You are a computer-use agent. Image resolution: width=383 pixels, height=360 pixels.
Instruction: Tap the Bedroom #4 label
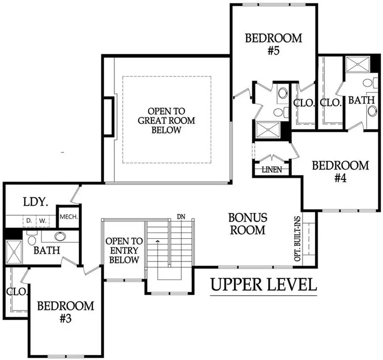pos(340,172)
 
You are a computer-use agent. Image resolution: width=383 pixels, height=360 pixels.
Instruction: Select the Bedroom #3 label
pos(66,312)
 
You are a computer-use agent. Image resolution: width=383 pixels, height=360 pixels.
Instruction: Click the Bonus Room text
pos(248,224)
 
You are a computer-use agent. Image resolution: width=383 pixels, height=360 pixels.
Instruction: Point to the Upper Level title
pos(264,284)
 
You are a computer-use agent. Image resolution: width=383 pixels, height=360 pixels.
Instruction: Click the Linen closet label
pos(272,170)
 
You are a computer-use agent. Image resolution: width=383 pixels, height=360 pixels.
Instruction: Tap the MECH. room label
pos(68,217)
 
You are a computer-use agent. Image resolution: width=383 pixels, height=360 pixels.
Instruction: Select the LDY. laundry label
pos(36,202)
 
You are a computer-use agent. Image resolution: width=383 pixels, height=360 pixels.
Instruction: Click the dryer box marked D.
pos(28,219)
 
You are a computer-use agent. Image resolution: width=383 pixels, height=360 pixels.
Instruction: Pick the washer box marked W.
pos(42,219)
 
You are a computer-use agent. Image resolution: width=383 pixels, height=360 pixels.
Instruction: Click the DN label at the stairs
pos(182,217)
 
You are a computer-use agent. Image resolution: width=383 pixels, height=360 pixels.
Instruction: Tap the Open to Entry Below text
pos(122,250)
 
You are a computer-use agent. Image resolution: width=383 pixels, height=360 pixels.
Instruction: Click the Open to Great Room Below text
pos(166,121)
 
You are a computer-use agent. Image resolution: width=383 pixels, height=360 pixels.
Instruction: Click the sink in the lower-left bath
pos(60,236)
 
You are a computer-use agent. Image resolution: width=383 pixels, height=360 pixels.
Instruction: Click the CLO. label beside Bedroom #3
pos(16,291)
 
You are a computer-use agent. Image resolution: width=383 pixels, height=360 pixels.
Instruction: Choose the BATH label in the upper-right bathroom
pos(361,100)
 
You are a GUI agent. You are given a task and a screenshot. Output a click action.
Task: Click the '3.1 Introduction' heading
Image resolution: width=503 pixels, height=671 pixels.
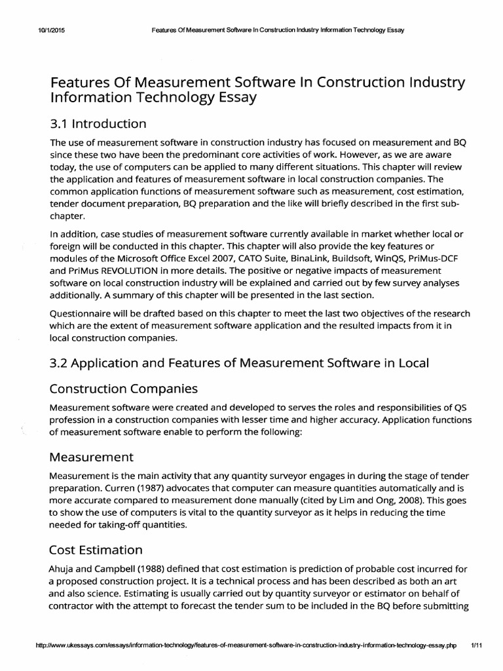pyautogui.click(x=98, y=123)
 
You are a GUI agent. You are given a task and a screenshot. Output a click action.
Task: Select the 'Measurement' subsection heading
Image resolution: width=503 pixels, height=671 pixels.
pyautogui.click(x=92, y=456)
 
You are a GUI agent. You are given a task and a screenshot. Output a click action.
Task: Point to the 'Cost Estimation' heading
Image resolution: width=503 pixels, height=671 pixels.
pyautogui.click(x=96, y=549)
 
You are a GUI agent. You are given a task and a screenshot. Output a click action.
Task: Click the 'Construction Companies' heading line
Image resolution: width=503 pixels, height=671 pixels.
pyautogui.click(x=124, y=389)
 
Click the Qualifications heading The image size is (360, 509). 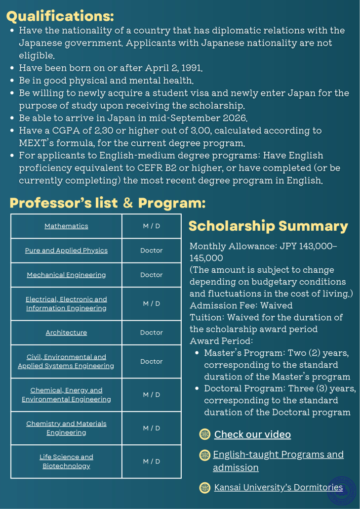click(x=60, y=16)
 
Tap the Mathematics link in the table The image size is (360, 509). click(x=66, y=226)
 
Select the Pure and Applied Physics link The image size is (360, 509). click(x=66, y=251)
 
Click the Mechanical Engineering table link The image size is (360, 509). click(x=66, y=275)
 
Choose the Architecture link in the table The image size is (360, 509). click(x=66, y=333)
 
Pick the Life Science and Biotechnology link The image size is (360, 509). click(x=66, y=462)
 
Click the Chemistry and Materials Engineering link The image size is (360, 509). click(x=66, y=428)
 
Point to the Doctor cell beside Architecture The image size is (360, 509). click(x=151, y=333)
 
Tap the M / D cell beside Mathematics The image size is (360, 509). click(x=151, y=226)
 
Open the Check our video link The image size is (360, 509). click(x=252, y=434)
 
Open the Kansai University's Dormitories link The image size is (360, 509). click(x=278, y=488)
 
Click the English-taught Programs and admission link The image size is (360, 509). click(x=278, y=461)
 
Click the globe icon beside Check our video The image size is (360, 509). click(x=205, y=434)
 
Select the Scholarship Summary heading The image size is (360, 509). click(x=268, y=226)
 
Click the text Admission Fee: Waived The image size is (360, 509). click(x=241, y=305)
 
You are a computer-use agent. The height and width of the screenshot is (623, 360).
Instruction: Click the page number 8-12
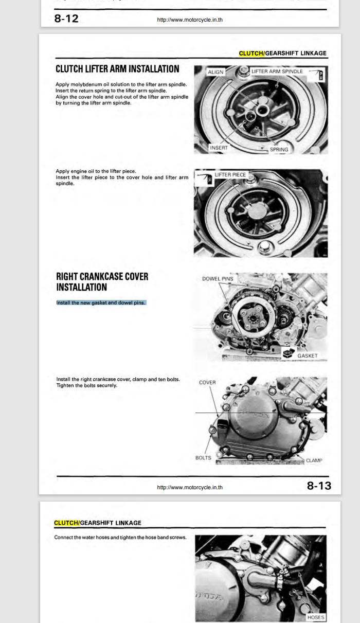click(66, 19)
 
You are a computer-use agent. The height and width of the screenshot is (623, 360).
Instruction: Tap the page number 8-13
click(319, 486)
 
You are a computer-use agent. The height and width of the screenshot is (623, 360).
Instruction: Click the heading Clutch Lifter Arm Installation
click(117, 69)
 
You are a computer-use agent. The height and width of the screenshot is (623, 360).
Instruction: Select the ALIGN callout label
click(215, 72)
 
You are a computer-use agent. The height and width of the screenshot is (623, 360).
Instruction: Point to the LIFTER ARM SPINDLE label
click(277, 72)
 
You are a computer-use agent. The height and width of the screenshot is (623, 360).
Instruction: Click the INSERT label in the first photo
click(219, 148)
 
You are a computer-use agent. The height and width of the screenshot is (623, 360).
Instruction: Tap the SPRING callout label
click(279, 150)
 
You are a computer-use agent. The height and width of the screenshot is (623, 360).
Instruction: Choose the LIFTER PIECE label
click(230, 175)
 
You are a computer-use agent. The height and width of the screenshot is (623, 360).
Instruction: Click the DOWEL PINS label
click(218, 279)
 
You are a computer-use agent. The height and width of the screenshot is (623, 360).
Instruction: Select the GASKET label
click(307, 355)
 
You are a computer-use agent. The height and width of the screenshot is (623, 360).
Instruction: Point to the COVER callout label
click(207, 382)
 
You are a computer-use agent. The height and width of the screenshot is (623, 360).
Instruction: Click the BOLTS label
click(203, 458)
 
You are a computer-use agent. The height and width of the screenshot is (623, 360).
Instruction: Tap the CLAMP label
click(314, 460)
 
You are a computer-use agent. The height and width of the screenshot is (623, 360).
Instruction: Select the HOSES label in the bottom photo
click(316, 617)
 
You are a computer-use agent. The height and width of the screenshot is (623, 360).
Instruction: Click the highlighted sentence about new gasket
click(101, 302)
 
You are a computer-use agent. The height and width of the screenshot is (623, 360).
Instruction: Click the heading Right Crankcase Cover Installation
click(102, 282)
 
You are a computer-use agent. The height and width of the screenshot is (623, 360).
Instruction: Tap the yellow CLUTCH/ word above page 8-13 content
click(251, 53)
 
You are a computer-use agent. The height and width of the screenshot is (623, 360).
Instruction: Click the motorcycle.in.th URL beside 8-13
click(190, 487)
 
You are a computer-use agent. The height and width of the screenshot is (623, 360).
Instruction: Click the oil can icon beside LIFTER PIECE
click(205, 179)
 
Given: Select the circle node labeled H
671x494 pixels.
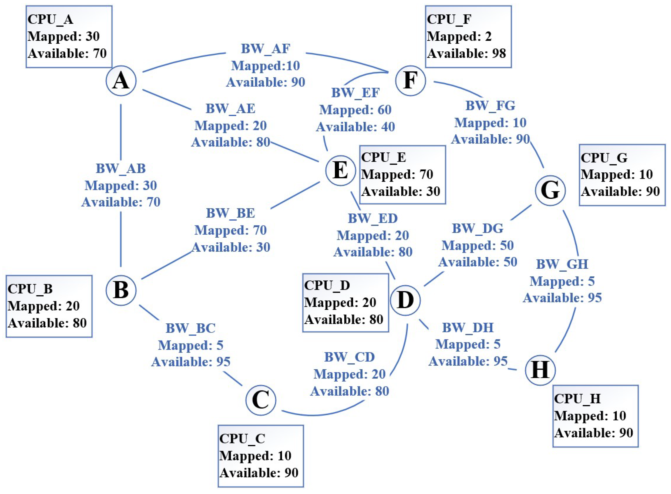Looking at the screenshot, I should click(540, 370).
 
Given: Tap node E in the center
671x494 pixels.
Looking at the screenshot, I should click(340, 170).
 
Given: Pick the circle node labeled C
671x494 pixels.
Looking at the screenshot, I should click(261, 400).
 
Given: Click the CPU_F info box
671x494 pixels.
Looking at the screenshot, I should click(468, 37).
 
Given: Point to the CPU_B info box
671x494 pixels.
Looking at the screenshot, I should click(49, 306).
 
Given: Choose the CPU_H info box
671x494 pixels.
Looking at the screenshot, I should click(595, 416).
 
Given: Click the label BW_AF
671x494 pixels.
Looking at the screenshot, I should click(265, 49).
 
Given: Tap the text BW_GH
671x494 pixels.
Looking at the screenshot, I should click(562, 264).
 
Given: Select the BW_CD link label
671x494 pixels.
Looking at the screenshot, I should click(349, 357).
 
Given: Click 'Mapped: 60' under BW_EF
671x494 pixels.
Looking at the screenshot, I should click(355, 110).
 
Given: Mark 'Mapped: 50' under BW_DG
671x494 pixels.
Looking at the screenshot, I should click(478, 246).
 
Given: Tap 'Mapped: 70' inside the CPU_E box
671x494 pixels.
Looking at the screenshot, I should click(397, 174).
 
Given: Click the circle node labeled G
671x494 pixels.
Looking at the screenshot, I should click(550, 190).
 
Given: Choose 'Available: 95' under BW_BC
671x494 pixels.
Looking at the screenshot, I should click(191, 362).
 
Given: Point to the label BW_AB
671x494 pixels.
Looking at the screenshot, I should click(121, 168).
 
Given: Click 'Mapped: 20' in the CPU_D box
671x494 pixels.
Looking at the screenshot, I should click(340, 302).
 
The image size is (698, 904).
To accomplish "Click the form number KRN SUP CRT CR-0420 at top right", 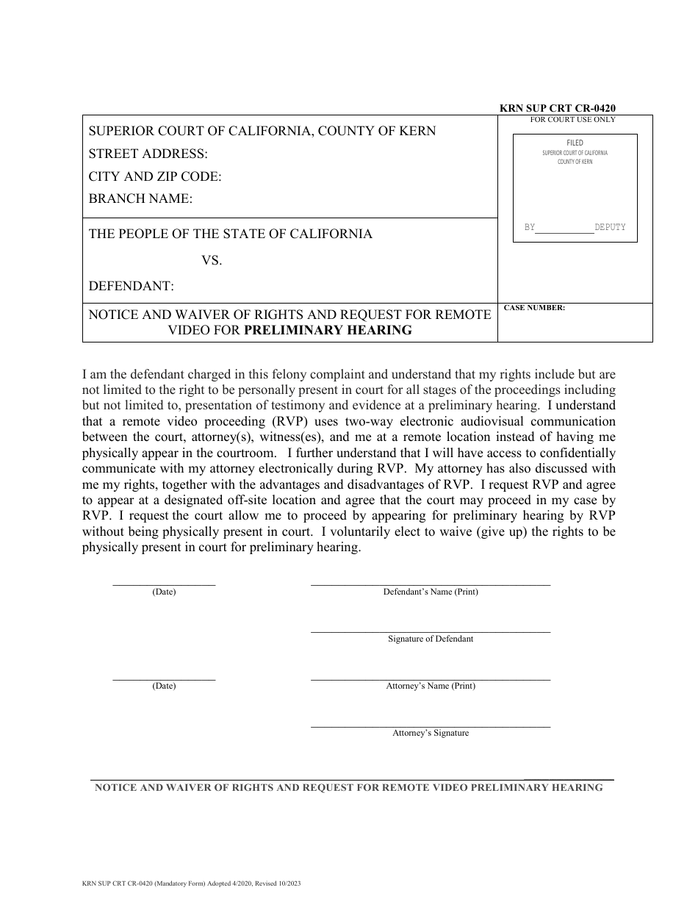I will click(x=558, y=108).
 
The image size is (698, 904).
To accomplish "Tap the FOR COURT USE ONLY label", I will click(x=573, y=119).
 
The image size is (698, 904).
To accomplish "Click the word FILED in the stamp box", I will click(x=575, y=143).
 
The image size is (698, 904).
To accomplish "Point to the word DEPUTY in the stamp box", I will click(x=610, y=228).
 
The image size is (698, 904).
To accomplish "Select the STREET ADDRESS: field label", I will click(x=148, y=154).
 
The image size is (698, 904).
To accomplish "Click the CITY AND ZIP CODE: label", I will click(x=155, y=176).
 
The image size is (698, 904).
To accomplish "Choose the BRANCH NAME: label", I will click(x=140, y=198).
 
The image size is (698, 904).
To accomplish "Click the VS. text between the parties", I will click(x=212, y=260).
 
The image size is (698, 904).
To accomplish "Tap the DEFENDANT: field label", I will click(x=132, y=285).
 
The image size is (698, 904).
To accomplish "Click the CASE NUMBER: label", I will click(x=534, y=308).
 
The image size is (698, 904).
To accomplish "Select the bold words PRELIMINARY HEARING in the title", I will click(x=328, y=330).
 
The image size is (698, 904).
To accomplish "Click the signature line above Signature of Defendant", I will click(x=430, y=631).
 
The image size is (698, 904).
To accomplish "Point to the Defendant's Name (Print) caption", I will click(x=431, y=592).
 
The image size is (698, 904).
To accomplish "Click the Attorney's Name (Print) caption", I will click(x=431, y=686).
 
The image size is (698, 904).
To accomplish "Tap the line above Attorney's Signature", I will click(x=430, y=726).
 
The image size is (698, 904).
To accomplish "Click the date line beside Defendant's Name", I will click(x=164, y=584).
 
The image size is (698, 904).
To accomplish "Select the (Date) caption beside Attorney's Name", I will click(x=164, y=686).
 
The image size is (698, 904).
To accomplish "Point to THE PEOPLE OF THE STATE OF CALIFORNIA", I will click(x=231, y=234).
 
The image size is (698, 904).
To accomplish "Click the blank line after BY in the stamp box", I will click(x=564, y=230).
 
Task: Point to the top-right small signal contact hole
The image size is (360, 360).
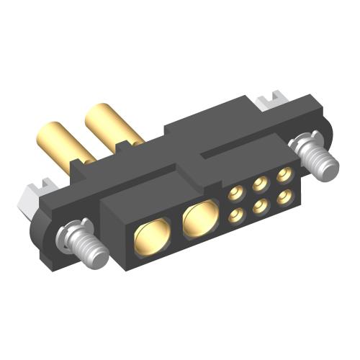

▬▬▬▬▬▬▬▬▬▬

- **Goal**: In the data above, take the stretch from the line containing "Choose the Architecture" through the line containing "click(66, 19)" and write it out again, requests included, with 53 added to every coordinate in the answers. Leave the pictures out.

- **Task response**:
Choose the Architecture link in the table The image size is (360, 509). click(x=119, y=386)
 
Pick the Life Science and Biotechnology link The image size is (360, 509). click(x=119, y=515)
 
Click the Chemistry and Materials Engineering link The image size is (360, 509). click(x=119, y=481)
 
Point to the Doctor cell beside Architecture The image size is (360, 509). click(x=204, y=386)
 
Tap the M / D cell beside Mathematics The image size is (360, 509). click(x=204, y=279)
 
Open the Check our video link The image size is (360, 509). click(x=305, y=487)
 
Open the Kansai University's Dormitories link The image size is (360, 509). click(x=331, y=541)
 
Click the English-taught Programs and admission link The image size is (360, 509). click(x=331, y=514)
 
Click the globe icon beside Check our video The image size is (360, 509). click(x=258, y=487)
 
Select the Scholarship Summary heading The image size is (360, 509). click(x=321, y=279)
 
Click the text Admission Fee: Waived The image size is (360, 509). click(x=294, y=358)
 
You are a computer-use agent. The height and width of the screenshot is (623, 360).
Instruction: Click the page number 8-12
click(119, 72)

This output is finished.